CNDM. Ciclo Fronteras. Silvia Pérez Cruz, Sola, voz y guitarra, con la colaboración de Jorge Drexler (voz y guitarra), Pepe Habichuela (guitarra), y Javier Colina (contrabajo). Sala de Cámara, Auditorio Nacional. Sábado 8 de abril de 2017.

Cuando la escuchas cantar, te agarra el corazón y ya no te lo suelta. Su música nace de los pies descalzos, un foco de luz que la ilumina desde dentro. Toda la sala pendiente de cada gesto, de cada golpe en la silla o en el muslo. La soledad le sienta bien, ese camino voluntario que no hay que confundir con el aislamiento, y que ella misma reconoce que es relativa.

Cuenta que en Central Park, sin público y empapada, gritando al gallo que llora, su expresividad fue apagada por la risa de algún insensible. “Después de eso, ya sólo quedaba ir para arriba”, dice riendo, y la vemos renacer. Sola, iluminando el escenario con su vestido de flores, se presenta sin un músico que la arrope. Imagina para su público un mundo mejor, sin desahucios, cuyas mujeres se quieren a sí mismas, y conocen bien el lugar en el que viven. Viene dispuesta a llevarse con ella a todo el auditorio, pendientes de su hilo de voz.

Y en un giro de tobillo, otra Silvia. Una que quiere, que abraza, que incluye, una que deja atrás el miedo a llamar a la puerta. Ha invitado a los artistas Javier Colinas, Pepe Habichuela, y Jorge Drexler a actuar con ella. Tres músicos que nos hacen sentir que formamos parte de la historia, chiquititos en nuestros asientos por no creer que de verdad estuvieran allí. Tres que Silvia tilda de Palabras Mayores, haciendo con ella música de otra clase, una que no sale en los diccionarios. No importa su procedencia, con ella la música siempre llena. Como la luna llena, la adorna, la canta, la acuna, se deja impregnar de su esencia y luego la suelta, delicada como una amapola de primavera.

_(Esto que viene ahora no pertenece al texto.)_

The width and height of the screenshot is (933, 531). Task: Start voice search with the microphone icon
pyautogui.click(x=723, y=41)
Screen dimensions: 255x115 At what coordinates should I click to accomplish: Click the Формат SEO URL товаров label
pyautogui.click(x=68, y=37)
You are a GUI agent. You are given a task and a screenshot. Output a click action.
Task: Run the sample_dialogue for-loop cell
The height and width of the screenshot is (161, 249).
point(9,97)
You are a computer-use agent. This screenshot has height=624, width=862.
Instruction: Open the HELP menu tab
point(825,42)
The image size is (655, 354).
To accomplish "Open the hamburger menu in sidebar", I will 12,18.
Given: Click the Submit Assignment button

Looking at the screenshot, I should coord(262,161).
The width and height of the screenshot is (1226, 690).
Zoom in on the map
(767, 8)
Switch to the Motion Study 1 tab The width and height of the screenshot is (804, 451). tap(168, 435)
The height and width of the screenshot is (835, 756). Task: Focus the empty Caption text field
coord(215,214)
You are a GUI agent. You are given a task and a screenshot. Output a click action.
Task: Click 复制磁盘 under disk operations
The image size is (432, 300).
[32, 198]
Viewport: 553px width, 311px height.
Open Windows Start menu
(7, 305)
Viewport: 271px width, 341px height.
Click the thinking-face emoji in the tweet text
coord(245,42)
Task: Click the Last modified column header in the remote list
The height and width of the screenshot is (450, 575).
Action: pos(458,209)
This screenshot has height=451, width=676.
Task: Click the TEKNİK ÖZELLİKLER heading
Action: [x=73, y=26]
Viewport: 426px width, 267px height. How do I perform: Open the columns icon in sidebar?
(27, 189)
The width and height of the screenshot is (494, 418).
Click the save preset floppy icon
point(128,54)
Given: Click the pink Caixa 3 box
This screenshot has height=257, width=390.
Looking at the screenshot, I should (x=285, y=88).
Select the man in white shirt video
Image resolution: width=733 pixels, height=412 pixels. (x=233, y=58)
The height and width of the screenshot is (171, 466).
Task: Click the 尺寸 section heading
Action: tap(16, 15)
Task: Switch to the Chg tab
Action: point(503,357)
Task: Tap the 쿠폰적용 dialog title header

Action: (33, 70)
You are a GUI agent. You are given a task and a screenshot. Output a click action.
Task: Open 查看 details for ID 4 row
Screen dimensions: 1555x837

Junto a Javier Colina, se deja llevar. Paloma abriendo las alas, da a luz el tango que mata las penas, pura ternura, imaginación frágil, destilando canturreos y ritmos suaves como las olas del mar. Al contrabajo, Javier Colina –fiera del swing– desmiga cada frase en un sutil canto a la vida, que Silvia eleva a un arte fuera del tiempo.

Y entonces, para sí, recuerda a su madre peinándola con la ternura de quien sabe querer y quererse. Y se toma el tiempo de arreglarte, con la ilusión de salir contigo de la mano. El público despierta, sintiéndose afortunado de haberla conocido, transformado por su presencia, en un trance en el que todos caben, y da las gracias en voz alta.